Release the cash in your unpaid invoices Invoice Finance solutions
Cash-flow finance allows you to release the money that you have locked up in your unpaid invoices, enabling you to grow your business. Generating additional sales and hopefully greater profits alone is unlikely to help a business expand and meet demand. Indeed, further factors have to be taken into consideration such as the demands on your cash-flow and working capital.
Increased orders for your goods and services will create pressure in other areas, you may need to purchase more stock, order more raw materials or employ additional staff.
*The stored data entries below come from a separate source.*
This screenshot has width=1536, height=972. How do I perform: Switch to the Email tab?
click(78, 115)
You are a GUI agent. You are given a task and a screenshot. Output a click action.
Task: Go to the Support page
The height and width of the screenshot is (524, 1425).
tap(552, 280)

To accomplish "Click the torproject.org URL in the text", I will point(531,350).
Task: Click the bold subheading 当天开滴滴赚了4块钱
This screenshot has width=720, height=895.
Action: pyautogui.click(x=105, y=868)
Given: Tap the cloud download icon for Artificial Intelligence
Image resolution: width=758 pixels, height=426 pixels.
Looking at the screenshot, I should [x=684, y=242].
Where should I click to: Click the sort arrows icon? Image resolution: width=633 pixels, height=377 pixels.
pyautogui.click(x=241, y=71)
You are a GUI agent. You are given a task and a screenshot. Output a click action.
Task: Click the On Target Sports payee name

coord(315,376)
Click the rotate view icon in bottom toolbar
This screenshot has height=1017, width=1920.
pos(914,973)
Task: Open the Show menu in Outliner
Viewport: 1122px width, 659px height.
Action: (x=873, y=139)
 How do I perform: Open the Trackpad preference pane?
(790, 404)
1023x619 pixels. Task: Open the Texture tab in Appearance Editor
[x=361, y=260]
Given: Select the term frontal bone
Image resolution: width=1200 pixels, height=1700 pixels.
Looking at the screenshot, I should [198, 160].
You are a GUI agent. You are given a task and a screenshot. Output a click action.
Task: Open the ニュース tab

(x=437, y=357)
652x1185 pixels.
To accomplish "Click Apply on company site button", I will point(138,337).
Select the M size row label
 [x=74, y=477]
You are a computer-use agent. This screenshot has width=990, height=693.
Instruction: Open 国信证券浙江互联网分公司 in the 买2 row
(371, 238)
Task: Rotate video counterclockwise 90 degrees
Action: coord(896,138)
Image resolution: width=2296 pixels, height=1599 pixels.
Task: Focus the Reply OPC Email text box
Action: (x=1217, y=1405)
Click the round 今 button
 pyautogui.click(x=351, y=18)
It is likely that all these costs will have to be met before you get paid by your customers.
Unlike a traditional bank overdraft facility (which is for a fixed sum), Invoice Finance will grow in line with your sales (because each invoice is individually financed as you raise it).
So how does cash-flow finance work?
Your business supplies goods or services to your customer
You raise your sales invoice for the supply of those goods or services
Copies of your invoices are provided to the cash-flow funder (these are normally only required if an invoice is over a certain pre- agreed value).
The invoice finance provider advances you a percentage of the value of each invoice raised (typically 80-90%)
The balance of your invoice is paid to you (less any fees and interest charges), once your customer settles the invoice
Invoice Finance is more frequently referred to as Factoring or Invoice Discounting, they are similar (in that they provide cash against your unpaid invoices) but there are some key differences.
Primarily, with factoring the factor (the lender) collects the customer payments on your behalf, whereas with Invoice Discounting you maintain the relationship with your customers and handle your own credit control. Factoring is typically better for small and growing businesses (to include new start-ups), or those businesses that perhaps do not have their own credit control department.